Allison Bailey is suing Stonewall and her chambers
A Stonewall official called a lawyer a “terfy barrister”, a judge has been told, as final submissions were made in a landmark discrimination claim.
The senior figure at the LGBT charity is alleged to have used the term, which is widely considered a slur, to describe Allison Bailey.
The barrister is suing Stonewall and Garden Court, her London chambers, over claims that the campaign group pressed managers to discipline her for having allegedly transphobic views. Bailey is a lesbian and tenant at Garden Court whose sexual abuse as a child and experience of male violence, the tribunal was told, was central in shaping her “view of the world”. She alleges her chambers and Stonewall conspired to discipline the barrister over her public comments that people cannot change their biological sex.
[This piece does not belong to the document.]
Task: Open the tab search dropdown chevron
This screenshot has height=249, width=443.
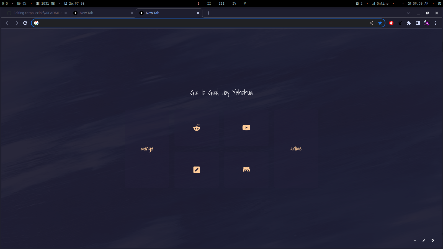Action: [408, 13]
Bailey, launched the LGB Alliance, an alternative campaign group, has practised as a criminal law specialist for more than 20 years at the bar. She has denied that she is transphobic and has claimed that she suffered discrimination based on her protected philosophical views that those who are born male cannot transition to become women.
The case before the Central London employment tribunal has transfixed legal experts and the ultimate ruling is seen as the most important relating to transgender issues since the Maya Forstater case.
Last year, an employment appeal tribunal ruled that Forstater’s so-called gender critical views qualified as protected philosophical opinions.
In the Bailey case, lawyers made final submissions to the tribunal last week, with the barrister’s team reiterating the claim that Stonewall pressured senior figures at Garden Court to discipline her. They said that in 2019, Surat-Shaan Knan, a member of Stonewall’s trans advisory group, wrote to Michelle Brewer, then a barrister at Garden Court, and described Bailey as “the terfy barrister”. Terf is an acronym standing for trans-exclusionary radical feminist.
Ben Cooper QC, representing Bailey, told the tribunal that Knan had also referred to Bailey’s organisation as “the anti-trans LGB Alliance”. Cooper said that it was “plainly a derogatory use of the term, not merely a descriptive one”.
Cooper said that Brewer’s response was essentially a “slap down” of her fellow barrister, “rejecting the legitimacy of her concerns”.
Bailey’s barrister said that Judy Khan QC, the joint head of Garden Court, “effectively adopted” Brewer’s response. He claimed that Khan “implicitly agreed [that Bailey’s social media remarks] had been transphobic”.
The lawyers for Garden Court and Stonewall said that Bailey could not benefit from equality legislation because her “own prejudices have skewed her thinking”.
A ruling in Bailey’s discrimination claim has been reserved to a later date.